Problem to work on: Copy exactly, beginning with the line holding "Click the yellow color swatch in Styles" and ending with the final line of the data beneath this task; copy nothing else, and leave out every picture.

Provided information:
==========

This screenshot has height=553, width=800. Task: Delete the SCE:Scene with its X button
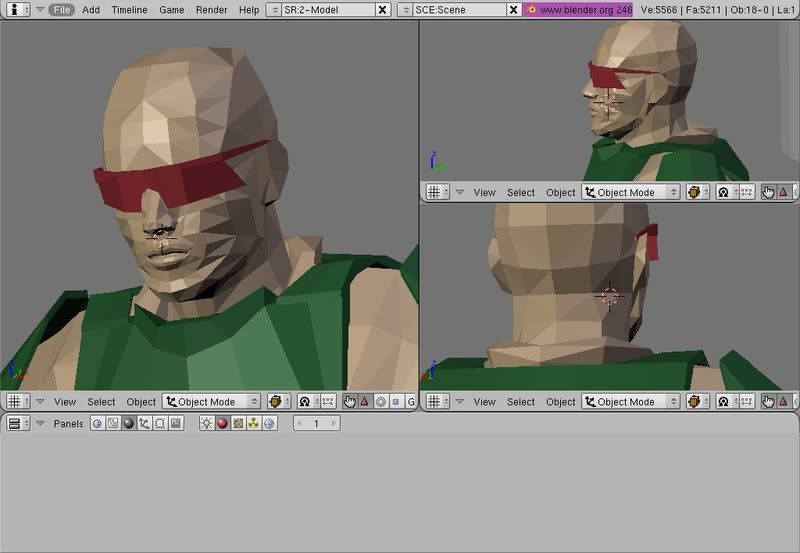pyautogui.click(x=513, y=9)
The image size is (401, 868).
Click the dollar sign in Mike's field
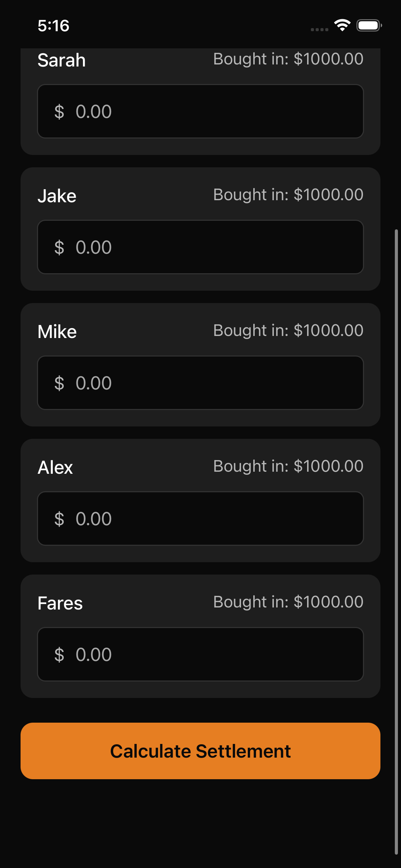[x=59, y=383]
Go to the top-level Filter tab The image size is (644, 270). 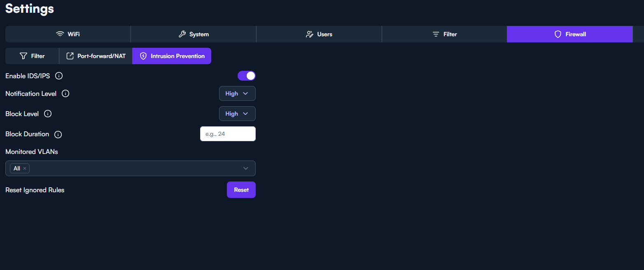click(x=444, y=34)
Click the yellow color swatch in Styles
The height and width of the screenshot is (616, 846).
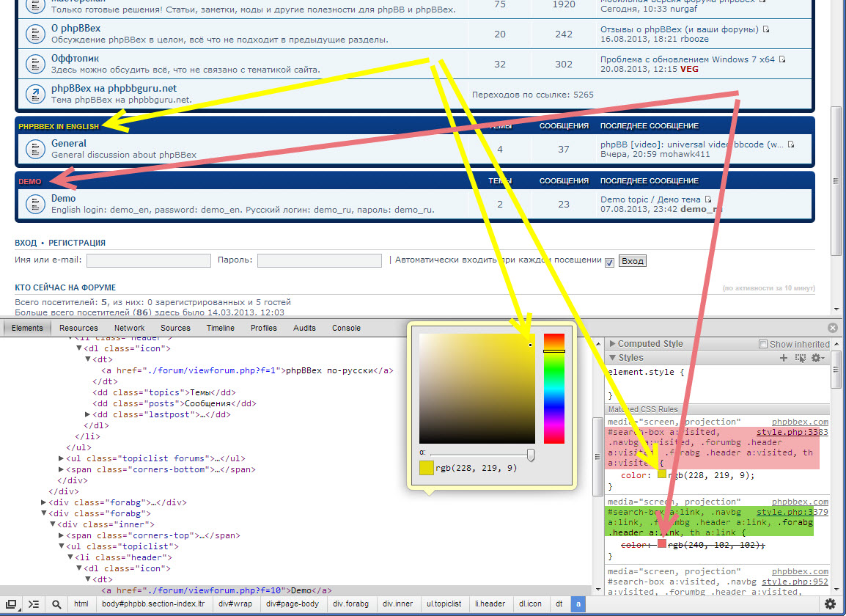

==========

Response:
Click the yellow color swatch in Styles
The height and width of the screenshot is (616, 846).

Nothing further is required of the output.